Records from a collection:
· · · · · · ·

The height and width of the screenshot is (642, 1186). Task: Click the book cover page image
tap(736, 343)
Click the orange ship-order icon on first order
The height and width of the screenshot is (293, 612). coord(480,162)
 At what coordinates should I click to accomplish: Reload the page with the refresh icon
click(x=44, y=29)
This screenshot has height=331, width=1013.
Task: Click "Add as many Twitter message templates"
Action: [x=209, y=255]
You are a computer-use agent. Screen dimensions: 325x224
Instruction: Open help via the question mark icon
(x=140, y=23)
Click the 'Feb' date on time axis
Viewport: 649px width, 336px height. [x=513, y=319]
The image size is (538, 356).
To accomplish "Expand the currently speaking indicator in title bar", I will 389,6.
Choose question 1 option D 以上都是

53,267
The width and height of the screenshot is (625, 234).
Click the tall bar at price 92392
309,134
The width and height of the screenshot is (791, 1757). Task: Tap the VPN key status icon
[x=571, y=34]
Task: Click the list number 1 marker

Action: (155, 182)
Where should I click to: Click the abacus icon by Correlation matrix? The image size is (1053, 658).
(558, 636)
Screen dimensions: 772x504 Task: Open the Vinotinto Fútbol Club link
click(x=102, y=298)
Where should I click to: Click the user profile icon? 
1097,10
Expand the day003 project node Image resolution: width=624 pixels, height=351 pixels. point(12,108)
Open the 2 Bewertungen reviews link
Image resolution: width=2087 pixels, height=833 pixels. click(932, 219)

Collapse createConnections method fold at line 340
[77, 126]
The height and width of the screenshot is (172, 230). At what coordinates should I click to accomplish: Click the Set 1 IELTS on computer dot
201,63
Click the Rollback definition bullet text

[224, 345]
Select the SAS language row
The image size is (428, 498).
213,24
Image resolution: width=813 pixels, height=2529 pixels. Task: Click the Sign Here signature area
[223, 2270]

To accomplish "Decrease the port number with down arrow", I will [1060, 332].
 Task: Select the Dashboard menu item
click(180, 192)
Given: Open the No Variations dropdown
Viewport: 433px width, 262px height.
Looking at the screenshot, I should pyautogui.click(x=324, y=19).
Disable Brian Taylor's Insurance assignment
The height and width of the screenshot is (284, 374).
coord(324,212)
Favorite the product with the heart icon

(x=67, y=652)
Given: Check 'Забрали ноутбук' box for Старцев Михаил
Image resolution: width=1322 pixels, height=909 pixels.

· · · · · · ·

◆ EXERCISE ◆
Show every line of the records above that contains the word "Select". Only lines where its capitalization matches count.

◆ RESULT FOR THIS EXERCISE ◆
Select the SAS language row
 Task: Select the Dashboard menu item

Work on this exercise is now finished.